The Long and Winding Road of Barangay Malvar

by Eduvijes Dumpit

When I visited the place, it was not the way I am was expecting it to be. I thought it was long and hard walk as described to me by other staff but I reached the barangay within 30-minute walk from the dropped-off point in the interior upland area in the municipality of Balangkayan, Eastern Samar. During the visit, I talked to one of the beneficiaries of our Shelter project, Ms. Anita. According to her, Malvar was founded in 1970. It’s about 3 hectares in size, with a population of 172 or 37 families in 28 households.  The community’s main livelihood is subsistence farming. It has only a kindergarten and Grades 1-4 levels school.

CRS started construction of shelters in Malvar in March 2015. Of the 28 households, 26 received direct built full shelters that housed 35 families. Two are to be started yet. All shelters, as decided by the community, were made of good wooden lumbers including flooring and walling. CRS shouldered payments for the chainsaw operators, carpenters, CGI sheets and other construction materials.

CRS’ direct -built full shelters made of good lumbers in the Brgy. Malvar. The good lumbers were provided for by community. Photo Courtesy of Arven De La Cruz

Though they have their new homes now, residents of Malvar shared their daily challenges. Their source of electricity is through a generator managed by the community and used only during night time. The gas for generator is shouldered by the barangay fund. They don’t have water system but their drinking water supply came from the 2 springs that don’t run out during dry season. The river nearby is used in washing clothes and dishes, taking a bath and other domestic purposes.

I remember once, while I was talking to Mrs.
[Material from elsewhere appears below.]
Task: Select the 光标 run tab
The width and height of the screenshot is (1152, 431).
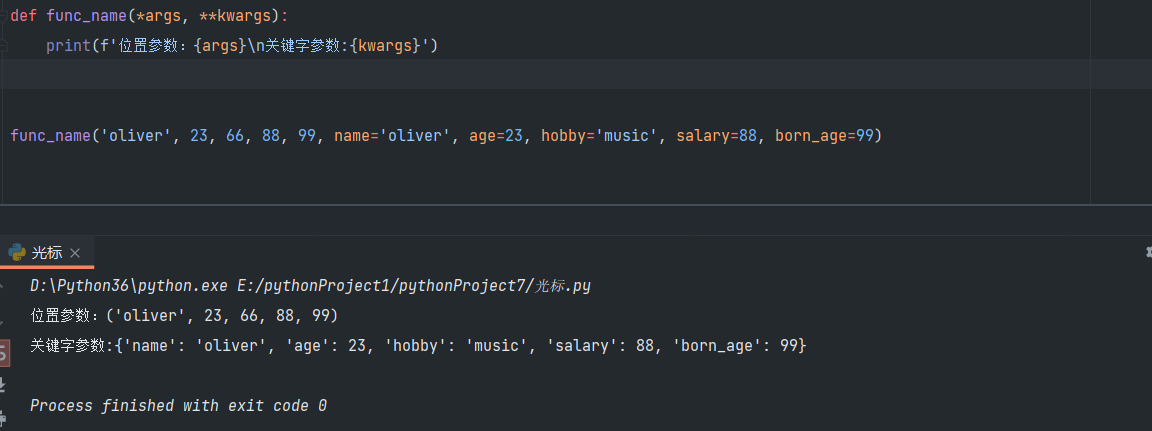Action: (46, 253)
Anita, our conversation was interrupted. Mr. Albert Olea, our field assistant in the area, said we need to immediately return to adjacent barangay of Magsaysay before the river rises due to heavy rains. This is a perennial concern of the community and their schooling children who have to cross the river to get to the school in the town proper.

They wish somebody would give them a hanging bridge. Another concern aired by the community members is the absolute lack of latrine in their community.

Barangay Malvar is really deprived of social and infrastructure services. They prayed that the officialdom of Eastern Samar (and other partners, perhaps, I pray too) will consider Malvar as their priority development project.